Task goal: Please format the lines below, from the line with "Select the 22:17:00" through the line with "Action: coord(27,395)", both included, as a JSON list of strings with one string per line and blank lines left out.
○ ○ ○ ○ ○
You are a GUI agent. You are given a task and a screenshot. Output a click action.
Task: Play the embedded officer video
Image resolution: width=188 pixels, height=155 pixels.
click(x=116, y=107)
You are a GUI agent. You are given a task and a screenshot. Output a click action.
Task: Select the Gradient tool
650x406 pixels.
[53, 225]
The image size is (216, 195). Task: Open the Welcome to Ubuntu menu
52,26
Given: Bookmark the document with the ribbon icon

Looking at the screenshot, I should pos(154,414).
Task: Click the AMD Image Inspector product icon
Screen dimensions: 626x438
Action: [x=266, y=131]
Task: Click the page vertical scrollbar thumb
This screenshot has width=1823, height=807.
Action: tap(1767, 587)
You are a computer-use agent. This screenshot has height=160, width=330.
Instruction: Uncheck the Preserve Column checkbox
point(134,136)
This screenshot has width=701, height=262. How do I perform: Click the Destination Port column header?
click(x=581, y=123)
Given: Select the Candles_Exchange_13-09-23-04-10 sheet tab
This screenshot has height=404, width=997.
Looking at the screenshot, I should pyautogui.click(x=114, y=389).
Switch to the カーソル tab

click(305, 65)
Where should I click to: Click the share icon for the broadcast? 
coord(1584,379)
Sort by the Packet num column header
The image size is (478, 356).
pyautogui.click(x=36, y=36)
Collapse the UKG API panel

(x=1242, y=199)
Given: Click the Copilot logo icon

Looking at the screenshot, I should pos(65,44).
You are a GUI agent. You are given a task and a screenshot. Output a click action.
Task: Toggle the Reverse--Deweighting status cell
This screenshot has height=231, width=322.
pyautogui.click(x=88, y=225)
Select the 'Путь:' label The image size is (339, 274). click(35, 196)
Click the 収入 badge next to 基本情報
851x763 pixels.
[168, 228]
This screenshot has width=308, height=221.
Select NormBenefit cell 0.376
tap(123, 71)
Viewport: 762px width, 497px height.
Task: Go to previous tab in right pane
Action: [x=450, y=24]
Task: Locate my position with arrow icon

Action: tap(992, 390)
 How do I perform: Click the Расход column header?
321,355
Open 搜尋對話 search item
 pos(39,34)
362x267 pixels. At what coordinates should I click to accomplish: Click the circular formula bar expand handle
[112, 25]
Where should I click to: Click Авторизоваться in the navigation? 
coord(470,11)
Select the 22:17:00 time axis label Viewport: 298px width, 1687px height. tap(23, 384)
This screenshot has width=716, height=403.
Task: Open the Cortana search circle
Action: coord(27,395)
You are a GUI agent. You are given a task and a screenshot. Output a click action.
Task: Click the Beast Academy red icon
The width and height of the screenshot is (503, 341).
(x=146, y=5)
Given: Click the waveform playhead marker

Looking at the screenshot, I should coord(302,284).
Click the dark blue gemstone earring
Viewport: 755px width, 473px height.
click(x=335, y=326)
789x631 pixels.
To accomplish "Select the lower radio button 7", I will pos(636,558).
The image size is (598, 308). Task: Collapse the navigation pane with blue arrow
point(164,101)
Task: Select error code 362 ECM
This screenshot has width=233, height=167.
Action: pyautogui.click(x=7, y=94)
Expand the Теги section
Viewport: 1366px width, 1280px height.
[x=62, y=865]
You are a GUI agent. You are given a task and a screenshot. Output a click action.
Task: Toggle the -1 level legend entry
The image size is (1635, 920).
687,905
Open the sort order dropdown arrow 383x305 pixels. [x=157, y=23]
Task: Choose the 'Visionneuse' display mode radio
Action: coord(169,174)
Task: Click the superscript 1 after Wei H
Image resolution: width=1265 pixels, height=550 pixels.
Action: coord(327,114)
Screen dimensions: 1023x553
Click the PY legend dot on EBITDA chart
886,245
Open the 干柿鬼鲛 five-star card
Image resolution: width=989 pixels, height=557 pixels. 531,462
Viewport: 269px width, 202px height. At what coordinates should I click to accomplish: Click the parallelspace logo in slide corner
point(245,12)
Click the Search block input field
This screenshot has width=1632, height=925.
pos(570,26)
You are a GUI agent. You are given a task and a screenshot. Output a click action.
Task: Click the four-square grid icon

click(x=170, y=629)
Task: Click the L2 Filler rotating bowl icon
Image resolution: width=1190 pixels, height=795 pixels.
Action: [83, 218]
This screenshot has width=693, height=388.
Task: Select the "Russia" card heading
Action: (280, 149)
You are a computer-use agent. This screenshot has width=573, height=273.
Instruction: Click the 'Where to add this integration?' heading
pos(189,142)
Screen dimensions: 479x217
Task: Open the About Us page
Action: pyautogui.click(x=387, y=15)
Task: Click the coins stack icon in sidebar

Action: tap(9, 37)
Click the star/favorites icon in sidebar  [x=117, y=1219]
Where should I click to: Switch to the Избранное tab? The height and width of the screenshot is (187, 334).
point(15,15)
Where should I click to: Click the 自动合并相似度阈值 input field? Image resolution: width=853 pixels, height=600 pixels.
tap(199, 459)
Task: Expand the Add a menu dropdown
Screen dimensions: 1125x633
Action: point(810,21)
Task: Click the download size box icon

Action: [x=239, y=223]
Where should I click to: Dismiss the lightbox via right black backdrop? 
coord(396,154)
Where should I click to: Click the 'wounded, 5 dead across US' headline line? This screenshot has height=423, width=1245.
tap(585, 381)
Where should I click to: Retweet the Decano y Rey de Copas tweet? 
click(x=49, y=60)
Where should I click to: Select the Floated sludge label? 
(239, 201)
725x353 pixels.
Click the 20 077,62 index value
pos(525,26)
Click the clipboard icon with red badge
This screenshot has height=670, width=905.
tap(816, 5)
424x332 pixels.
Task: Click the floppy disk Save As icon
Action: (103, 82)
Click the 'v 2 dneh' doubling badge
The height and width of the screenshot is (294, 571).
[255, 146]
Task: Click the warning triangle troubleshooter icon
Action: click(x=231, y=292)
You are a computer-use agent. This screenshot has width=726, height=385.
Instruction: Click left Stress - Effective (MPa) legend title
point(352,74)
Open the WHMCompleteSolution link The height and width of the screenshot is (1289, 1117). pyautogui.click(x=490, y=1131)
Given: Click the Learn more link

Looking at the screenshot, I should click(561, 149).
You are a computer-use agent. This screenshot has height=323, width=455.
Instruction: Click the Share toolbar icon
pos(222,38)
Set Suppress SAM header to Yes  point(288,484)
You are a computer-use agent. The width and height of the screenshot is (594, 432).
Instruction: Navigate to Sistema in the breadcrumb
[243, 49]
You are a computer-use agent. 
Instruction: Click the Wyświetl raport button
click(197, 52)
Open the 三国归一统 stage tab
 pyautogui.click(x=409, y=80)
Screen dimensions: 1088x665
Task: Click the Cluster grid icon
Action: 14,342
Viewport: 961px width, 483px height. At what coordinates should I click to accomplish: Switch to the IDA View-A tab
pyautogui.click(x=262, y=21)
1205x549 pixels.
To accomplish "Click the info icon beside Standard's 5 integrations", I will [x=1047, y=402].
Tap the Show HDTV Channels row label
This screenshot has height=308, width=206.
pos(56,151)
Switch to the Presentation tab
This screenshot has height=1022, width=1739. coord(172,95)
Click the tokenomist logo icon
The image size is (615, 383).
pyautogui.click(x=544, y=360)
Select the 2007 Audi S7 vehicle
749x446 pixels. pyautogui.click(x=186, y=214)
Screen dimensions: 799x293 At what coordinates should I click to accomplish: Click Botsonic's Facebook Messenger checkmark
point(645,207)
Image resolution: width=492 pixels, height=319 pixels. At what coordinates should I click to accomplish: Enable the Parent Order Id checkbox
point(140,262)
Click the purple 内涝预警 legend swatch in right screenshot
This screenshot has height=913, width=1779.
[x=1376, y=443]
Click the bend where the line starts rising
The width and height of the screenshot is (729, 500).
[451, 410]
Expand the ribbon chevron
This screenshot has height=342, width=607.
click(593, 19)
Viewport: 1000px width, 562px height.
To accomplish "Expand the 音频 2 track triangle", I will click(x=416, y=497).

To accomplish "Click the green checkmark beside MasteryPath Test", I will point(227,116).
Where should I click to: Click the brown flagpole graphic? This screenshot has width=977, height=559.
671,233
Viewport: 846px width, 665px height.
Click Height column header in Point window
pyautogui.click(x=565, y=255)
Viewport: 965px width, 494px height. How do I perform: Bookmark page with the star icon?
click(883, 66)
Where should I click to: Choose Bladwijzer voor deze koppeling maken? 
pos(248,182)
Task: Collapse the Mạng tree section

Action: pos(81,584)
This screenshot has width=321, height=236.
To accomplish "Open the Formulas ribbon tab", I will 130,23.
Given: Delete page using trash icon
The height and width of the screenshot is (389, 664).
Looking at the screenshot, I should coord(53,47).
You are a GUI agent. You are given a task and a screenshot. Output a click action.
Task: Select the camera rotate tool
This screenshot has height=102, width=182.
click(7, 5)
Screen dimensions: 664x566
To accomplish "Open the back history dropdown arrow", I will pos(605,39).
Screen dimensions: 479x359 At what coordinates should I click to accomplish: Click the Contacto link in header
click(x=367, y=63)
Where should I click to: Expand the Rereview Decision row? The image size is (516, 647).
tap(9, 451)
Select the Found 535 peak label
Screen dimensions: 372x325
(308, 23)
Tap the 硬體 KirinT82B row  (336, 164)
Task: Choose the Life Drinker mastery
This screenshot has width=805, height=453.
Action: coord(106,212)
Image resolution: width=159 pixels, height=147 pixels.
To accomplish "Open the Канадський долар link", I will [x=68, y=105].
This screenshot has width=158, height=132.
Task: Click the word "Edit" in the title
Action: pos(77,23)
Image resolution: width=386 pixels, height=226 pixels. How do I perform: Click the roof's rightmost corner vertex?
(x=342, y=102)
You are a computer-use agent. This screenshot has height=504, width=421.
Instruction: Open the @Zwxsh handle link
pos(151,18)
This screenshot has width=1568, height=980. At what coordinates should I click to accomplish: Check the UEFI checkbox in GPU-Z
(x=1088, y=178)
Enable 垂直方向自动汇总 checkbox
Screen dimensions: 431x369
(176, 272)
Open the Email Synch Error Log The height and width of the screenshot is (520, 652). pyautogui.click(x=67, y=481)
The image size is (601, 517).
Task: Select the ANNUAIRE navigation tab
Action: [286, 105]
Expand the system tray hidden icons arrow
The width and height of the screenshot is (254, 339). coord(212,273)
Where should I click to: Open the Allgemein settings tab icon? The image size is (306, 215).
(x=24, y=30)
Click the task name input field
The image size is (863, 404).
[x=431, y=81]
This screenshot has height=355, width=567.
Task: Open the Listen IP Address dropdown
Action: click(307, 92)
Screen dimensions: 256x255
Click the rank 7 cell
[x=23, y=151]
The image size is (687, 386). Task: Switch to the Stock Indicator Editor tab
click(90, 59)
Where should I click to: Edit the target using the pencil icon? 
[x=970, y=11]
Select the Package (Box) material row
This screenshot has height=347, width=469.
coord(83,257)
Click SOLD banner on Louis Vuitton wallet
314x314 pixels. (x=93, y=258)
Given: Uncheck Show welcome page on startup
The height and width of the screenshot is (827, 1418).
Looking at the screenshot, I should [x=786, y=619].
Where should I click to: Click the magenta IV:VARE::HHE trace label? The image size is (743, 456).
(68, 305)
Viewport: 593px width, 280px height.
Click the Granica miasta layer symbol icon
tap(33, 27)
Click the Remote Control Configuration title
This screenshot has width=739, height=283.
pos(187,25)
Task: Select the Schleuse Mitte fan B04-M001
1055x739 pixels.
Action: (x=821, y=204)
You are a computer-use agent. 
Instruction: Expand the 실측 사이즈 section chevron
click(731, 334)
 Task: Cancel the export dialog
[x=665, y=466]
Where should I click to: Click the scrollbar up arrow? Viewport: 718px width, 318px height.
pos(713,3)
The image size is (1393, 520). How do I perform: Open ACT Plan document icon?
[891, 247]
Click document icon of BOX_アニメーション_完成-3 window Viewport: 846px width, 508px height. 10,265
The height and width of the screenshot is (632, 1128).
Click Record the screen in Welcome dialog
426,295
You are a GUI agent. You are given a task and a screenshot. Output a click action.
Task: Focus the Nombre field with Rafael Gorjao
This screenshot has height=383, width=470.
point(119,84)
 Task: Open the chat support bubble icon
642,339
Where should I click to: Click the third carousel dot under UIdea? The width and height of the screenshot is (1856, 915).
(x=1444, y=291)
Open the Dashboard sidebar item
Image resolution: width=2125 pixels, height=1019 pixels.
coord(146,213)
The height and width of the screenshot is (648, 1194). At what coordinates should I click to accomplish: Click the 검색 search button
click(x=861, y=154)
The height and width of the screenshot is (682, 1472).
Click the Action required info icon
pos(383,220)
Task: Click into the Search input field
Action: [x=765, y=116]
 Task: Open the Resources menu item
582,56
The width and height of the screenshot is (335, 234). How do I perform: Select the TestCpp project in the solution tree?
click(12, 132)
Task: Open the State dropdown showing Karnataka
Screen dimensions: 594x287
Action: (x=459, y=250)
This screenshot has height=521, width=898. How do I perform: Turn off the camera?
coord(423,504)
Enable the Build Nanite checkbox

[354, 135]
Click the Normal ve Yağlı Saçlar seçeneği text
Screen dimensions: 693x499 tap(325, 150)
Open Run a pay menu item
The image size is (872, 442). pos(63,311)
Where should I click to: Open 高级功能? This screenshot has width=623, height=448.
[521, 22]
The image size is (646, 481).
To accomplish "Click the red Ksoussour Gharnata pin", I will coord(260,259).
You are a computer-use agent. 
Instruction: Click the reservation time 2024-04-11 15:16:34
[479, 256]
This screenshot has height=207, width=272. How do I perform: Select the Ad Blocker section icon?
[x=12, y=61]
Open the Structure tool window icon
○ ○ ○ ○ ○
Exercise result:
[
  "Select the 22:17:00 time axis label Viewport: 298px width, 1687px height. tap(23, 384)",
  "This screenshot has width=716, height=403.",
  "Task: Open the Cortana search circle",
  "Action: coord(27,395)"
]